=== Required task ===
Please recast the material starting with the line containing "Choose Cumulative Trades" and going on through the line containing "Action: coord(79,174)" as a two-column CSV with the columns input and output. Give one row per pair, with each field quoted and line breaks turned into spaces.

Material for locating words and elements:
+-------+

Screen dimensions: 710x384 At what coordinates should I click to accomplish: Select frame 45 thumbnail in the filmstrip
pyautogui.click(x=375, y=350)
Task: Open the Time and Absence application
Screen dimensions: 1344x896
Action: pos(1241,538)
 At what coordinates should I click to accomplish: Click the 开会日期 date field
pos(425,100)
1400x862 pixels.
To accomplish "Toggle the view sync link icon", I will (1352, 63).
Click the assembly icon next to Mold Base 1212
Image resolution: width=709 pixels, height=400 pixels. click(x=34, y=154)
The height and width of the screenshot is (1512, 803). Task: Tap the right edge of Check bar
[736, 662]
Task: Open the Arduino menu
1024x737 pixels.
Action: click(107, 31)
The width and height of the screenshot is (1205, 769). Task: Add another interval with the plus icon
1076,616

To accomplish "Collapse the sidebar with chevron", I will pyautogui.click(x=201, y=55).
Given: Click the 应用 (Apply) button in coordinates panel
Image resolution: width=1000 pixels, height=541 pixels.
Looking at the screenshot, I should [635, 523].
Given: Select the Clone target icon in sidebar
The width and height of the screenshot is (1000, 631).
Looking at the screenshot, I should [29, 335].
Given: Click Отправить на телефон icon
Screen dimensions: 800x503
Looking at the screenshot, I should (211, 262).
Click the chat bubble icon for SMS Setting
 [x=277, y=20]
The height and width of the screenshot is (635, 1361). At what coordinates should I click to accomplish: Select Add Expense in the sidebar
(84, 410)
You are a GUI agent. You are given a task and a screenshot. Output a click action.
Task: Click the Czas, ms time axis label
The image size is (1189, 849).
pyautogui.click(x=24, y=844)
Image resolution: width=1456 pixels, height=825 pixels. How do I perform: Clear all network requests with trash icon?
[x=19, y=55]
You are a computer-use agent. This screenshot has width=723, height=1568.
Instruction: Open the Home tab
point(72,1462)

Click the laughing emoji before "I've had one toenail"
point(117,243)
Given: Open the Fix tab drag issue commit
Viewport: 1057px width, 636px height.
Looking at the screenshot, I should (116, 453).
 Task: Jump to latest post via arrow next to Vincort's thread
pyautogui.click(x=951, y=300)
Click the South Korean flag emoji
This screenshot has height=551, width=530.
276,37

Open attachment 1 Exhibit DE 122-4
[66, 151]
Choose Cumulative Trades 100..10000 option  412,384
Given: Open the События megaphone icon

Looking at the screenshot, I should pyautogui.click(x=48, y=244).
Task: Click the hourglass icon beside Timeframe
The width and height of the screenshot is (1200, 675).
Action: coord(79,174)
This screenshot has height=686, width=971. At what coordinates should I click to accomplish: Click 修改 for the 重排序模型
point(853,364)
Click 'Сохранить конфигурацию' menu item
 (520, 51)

+-------+

=== Solution ===
input,output
"Choose Cumulative Trades 100..10000 option","412,384"
"Given: Open the События megaphone icon","Looking at the screenshot, I should pyautogui.click(x=48, y=244)."
"Task: Click the hourglass icon beside Timeframe The width and height of the screenshot is (1200, 675).","Action: coord(79,174)"